A diversidade de linguagens poéticas existente contemporaneamente exige do leitor um esforço peculiar para distintos tempos e posturas de leitura de forma a se entrar no universo de cada livro ou poeta e não recusá-lo por estranho, ilegível, rarefeito ou outro motivo, já pelos primeiros poemas. Além disso, como experiência já amplamente assimilada da poética moderna, a consciência poética não permite mais ao leitor resquícios de ingenuidade. Cabe a ele, portanto, um esforço de compreensão para desvendar cada experiência poética em suas peculiaridades, em vez de recusá-la, buscando o tempo adequado de leitura segundo a proposta da voz com a qual se defronta.
Tome-se por exemplo o novo livro de Flávio Viegas Amoreira, A biblioteca submergida, que, por cultivar uma escrita em jorro, ou uma espécie de “acumulação escatológica de palavras concentradas”, segundo uma citação que o autor faz de Kerouac, pede do leitor uma velocidade especial de leitura; pede uma urgência que dê conta da cornucópia que se abre dessa biblioteca submersa e derrama palavras, nomes e referências que não necessariamente solicitam reconhecimento, uma vez que estão a serviço de uma voz poética poderosa que as manipula para se esgueirar.
O poema, como se sabe, é a linguagem em movimento e, nesse caso, em movimento vertiginoso, “polispermo”, conforme sugestivo verso que sobressai dessa voz homotemática enfibrada em meio a uma intensa polissemia de signos. Esses signos emergem de uma biblioteca pessoal, composta de autores e personagens que servem como interlocutores no poema, de Wittgenstein a Lúcio Cardoso, formando uma legião que pode vir da obra de Homero e chegar até o Mundo Mix, tal como é mix essa biblioteca que emerge da escrita para o leitor, em forma de rebeldia contra o fato de que “fizeram pontes para onde nos escondíamos”. Veja-se o trecho inicial de Baía ampla: “Colhendo estranho peixe de água doce/ gáudio nenhum pejo/ ratos na garagem morrem tiram-me qualquer// sério/ todo que horroriza é júbilo depois de limpo/ amado Papa que nos rejeita, no momento todos querem// igrejas erigidas sobre indivíduos/ válvulas ocas/ plástico/ pantheons postiços, bom Papa que rejeite e segrede// que se fingido posso. bom Papa amado: queremos proibições!/ certeza de remorso/ castigo público…”

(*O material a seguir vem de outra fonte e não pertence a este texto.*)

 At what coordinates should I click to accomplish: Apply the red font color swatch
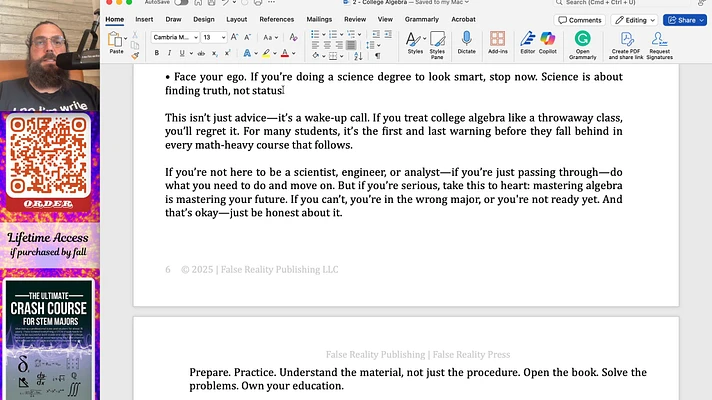(x=286, y=54)
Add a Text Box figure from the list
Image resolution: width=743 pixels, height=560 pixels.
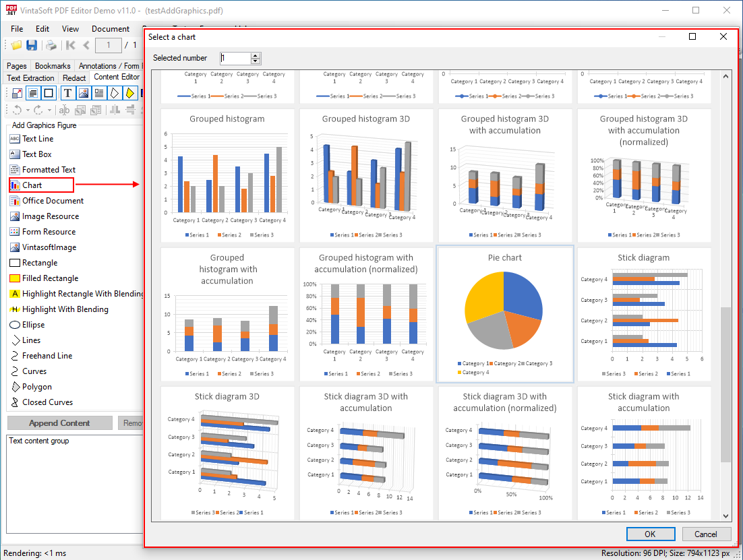pyautogui.click(x=37, y=154)
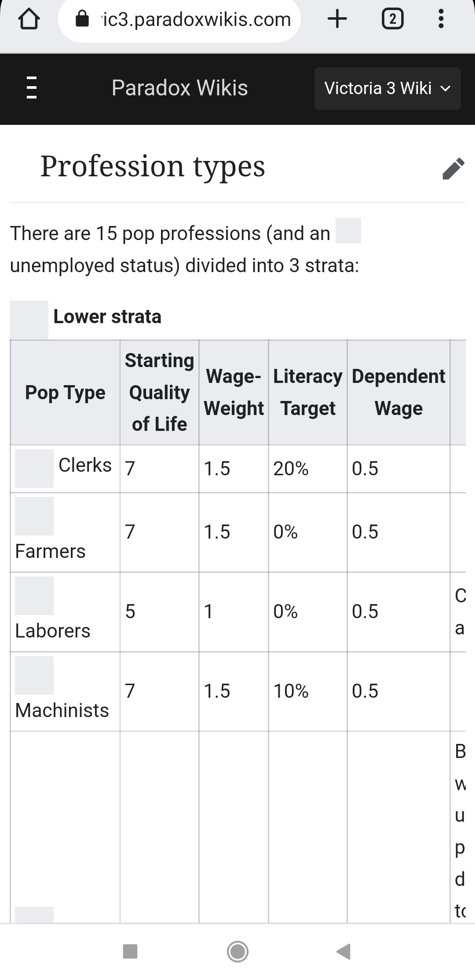Open the Laborers pop type link
The image size is (475, 980).
point(53,631)
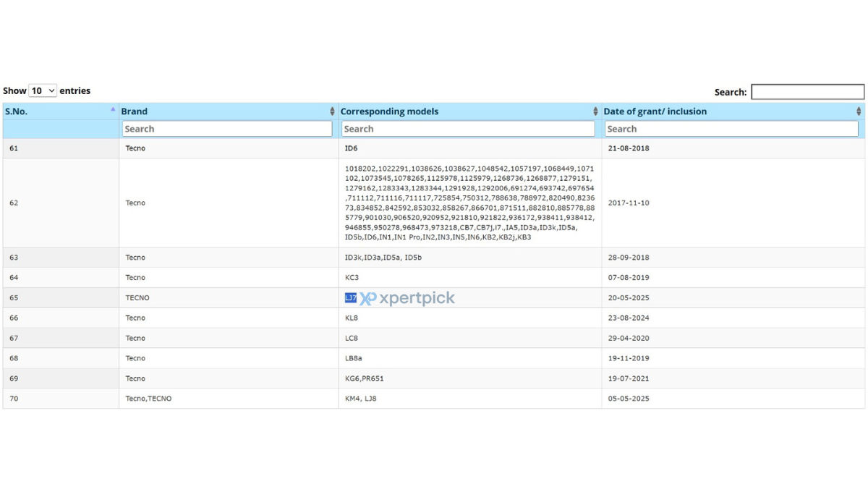Click the highlighted LJ7 model cell
The image size is (868, 492).
pyautogui.click(x=351, y=297)

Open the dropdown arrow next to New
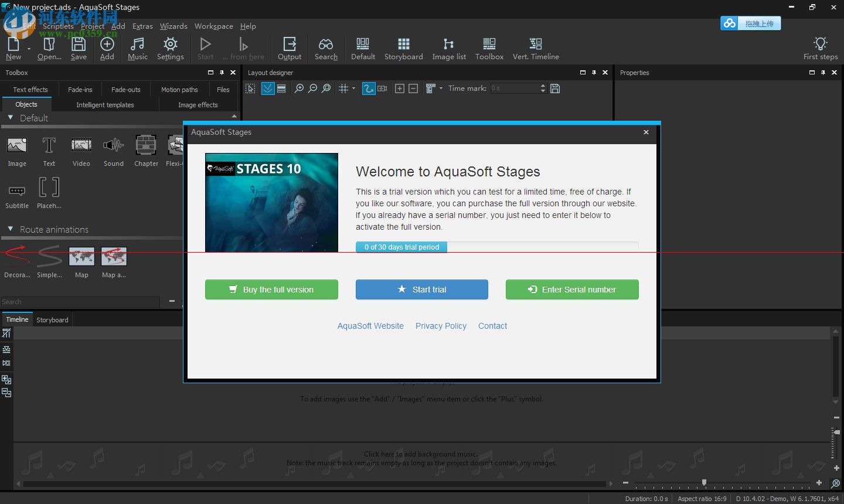tap(29, 49)
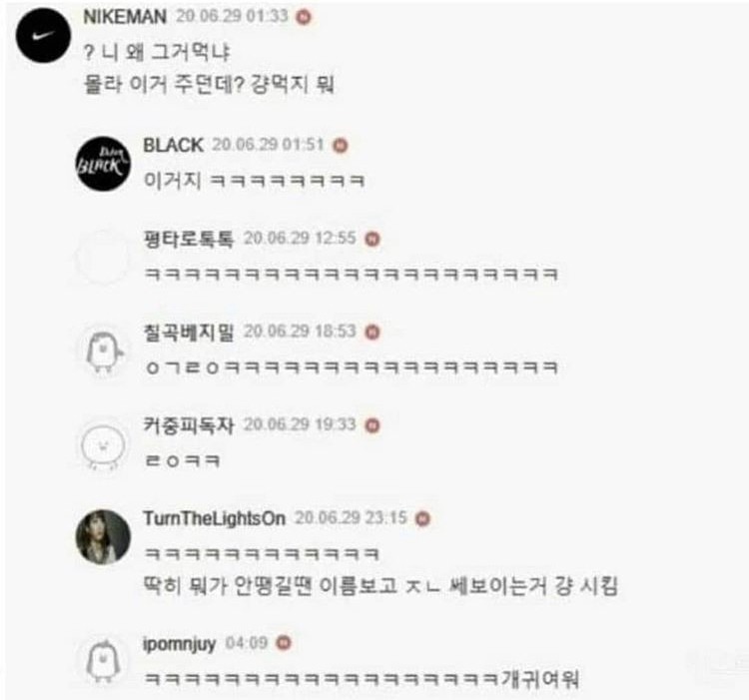View TurnTheLightsOn's photo avatar
Screen dimensions: 749x700
[103, 537]
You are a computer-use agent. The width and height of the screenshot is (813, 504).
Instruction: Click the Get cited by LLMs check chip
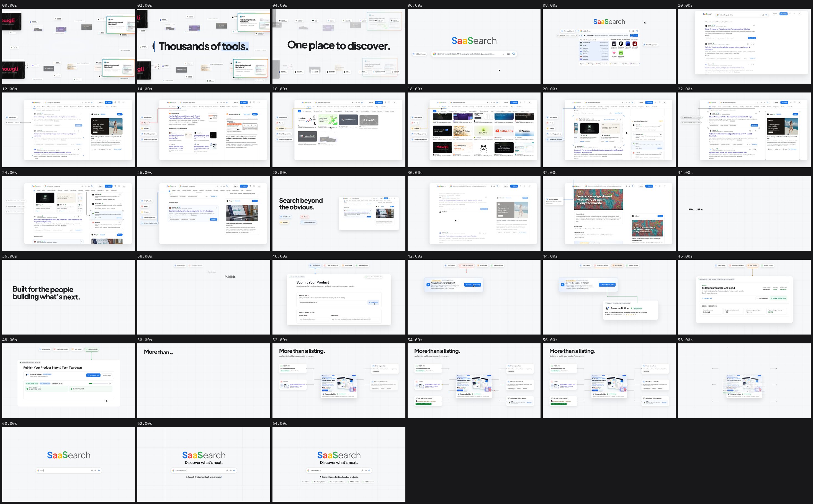pyautogui.click(x=319, y=482)
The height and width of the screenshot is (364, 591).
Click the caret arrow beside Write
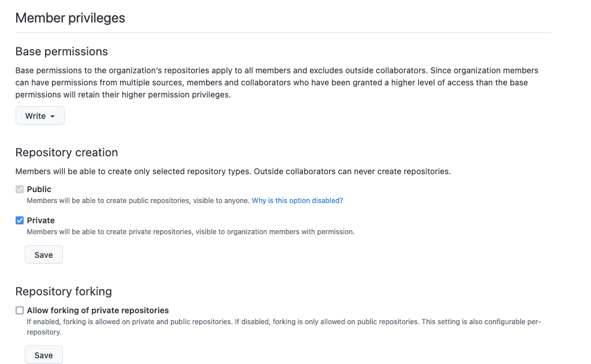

Sob outro aspecto, com essa escrita que busca intensidade, o autor almeja alcançar um ideal apontado por Shelley em Defesa da poesia, de que “A poesia é o registro dos melhores e mais felizes momentos dos melhores e mais felizes espíritos…” — daí que a poesia de A biblioteca submergida apresente certo tom memorialista ao mesmo tempo em que carrega a intenção de demonstrar a vertigem da vida, com vida e memória submersas elas mesmas nessa intensidade de linguagem que se explicita pelo excesso verbal, sem que isso seja um dado negativo.
No extremo oposto da poética de Viegas podemos encontrar por exemplo a de Pedra habitada, de Cândido Rolim, que pede do leitor a suspensão do tempo e a intercalação de pausas entre cada sílaba ou palavra durante a leitura de forma que haja fruição. Nesses poemas econômicos de palavras, que dispensa as desnecessárias, a vertigem da vida e dos sentidos somente são atingidos se o tempo parar e se enovelar de silêncio para que se alcance a amplificação do detalhe: “uma gota/ no teu colo/ dura/ o tempo/ de/ uma/ jóia”.
Se na poética de Viegas prevalece a língua afoita, na de Rolim é o olho que faz mediação com o mundo: “sob a pálpebra/ cerrado/ o olho vive/ o/ âmbito”. Um olho que se casa com os sentidos para perceber na pele a brisa tênue e no poema a passagem do tempo: “mão/ pedra/ nada debulha/ a espiga/ como/ o vento”.
Para Rolim, em sentido contrário, portanto, uma poética somente se constitui se houver depuração sígnica: “de que adianta a poesia esforçar-se em descrever fielmente uma dor, um anzol, uma mulher desnuda, se todas essas circunstâncias são ainda um sujeito embriagado de pertinência falando de um objeto?”
São duas experiências poéticas distintas, que não se excluem, por mais opostas, nas quais a aventura da linguagem começa em cada poema para o leitor que consegue descobrir o tempo adequado de leitura que exige a poesia.